Modules can receive custom options through CLI or GUI. In ov run, such options to modules can be given with --module-options option. For example,

ov run input.vcf --module-options annotator_1.option_1=value_1

will send the following Python dict to the annotator_1 module as self.module_options.

{ "option_1": "value_1" }

In annotator_1.py, self.module_options will have the above dict.

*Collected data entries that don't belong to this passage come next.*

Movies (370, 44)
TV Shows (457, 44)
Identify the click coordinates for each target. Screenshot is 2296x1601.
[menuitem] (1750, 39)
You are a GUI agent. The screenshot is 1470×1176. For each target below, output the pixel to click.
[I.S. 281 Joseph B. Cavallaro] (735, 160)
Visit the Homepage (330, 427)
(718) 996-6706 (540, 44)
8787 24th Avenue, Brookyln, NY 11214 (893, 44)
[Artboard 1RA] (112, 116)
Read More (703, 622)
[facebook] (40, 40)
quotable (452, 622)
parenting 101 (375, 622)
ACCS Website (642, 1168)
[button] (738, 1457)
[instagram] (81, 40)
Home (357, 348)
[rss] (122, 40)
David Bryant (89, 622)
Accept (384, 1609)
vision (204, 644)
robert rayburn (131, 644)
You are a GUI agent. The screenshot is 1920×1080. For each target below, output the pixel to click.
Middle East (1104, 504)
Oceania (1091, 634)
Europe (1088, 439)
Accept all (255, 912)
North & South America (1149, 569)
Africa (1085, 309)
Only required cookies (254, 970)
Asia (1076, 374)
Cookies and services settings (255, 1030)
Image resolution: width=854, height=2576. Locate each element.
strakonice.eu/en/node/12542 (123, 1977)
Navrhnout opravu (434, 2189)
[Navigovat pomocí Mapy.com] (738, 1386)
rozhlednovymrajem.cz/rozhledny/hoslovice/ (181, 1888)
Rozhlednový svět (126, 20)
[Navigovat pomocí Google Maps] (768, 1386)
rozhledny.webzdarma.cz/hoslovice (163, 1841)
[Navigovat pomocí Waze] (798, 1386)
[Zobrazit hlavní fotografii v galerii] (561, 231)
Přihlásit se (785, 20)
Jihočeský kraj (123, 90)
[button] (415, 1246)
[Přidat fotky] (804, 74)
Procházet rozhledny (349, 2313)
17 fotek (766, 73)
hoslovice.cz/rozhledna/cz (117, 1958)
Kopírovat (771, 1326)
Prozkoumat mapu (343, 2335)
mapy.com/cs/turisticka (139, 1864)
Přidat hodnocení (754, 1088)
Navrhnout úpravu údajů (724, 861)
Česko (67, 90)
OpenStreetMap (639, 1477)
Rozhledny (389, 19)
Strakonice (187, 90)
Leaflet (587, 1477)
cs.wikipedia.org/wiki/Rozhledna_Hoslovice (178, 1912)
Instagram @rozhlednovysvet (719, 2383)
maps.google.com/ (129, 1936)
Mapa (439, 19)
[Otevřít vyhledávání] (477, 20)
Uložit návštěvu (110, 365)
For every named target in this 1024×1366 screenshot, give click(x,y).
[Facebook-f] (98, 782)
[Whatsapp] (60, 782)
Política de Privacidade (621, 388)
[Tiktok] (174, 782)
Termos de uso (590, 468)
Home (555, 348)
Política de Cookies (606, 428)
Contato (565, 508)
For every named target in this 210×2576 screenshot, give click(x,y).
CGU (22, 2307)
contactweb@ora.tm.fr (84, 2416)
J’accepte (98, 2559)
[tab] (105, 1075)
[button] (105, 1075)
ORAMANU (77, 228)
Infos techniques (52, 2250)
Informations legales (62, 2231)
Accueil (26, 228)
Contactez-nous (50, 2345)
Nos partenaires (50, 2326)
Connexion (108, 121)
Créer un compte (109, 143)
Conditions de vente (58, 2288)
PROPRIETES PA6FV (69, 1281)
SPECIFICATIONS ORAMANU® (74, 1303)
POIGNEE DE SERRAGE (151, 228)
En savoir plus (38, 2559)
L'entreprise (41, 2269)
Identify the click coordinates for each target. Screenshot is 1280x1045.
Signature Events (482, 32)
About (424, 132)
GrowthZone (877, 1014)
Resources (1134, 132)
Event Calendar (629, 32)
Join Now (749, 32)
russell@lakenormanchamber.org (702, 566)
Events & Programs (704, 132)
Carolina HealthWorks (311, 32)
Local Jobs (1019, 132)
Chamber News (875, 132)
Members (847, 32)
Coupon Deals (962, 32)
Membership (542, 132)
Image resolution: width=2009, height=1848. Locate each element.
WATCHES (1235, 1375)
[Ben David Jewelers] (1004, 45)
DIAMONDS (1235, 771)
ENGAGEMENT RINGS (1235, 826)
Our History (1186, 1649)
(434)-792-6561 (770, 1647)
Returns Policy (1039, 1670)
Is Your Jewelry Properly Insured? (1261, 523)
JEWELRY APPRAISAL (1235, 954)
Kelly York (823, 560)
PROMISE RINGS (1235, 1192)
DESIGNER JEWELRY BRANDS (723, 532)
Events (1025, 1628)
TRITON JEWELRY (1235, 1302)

Module options should be defined in the module's yml file. Thus, annotator_1.yml should have the following.

module_options:
    annotator_1:
        option_1:
            title: Option 1
            type: string
            help: Option 1 help

Under the module_options key, the name of the annotator module should come. Then, the name of the option key. Then, title, type, and help are mandatory keys. type can be string, int, or float. With these defined, when annotator_1 is selected on the OakVar GUI (launched by ov gui), an input box for option_1 will appear under the title and will have a tooltip with the text of help.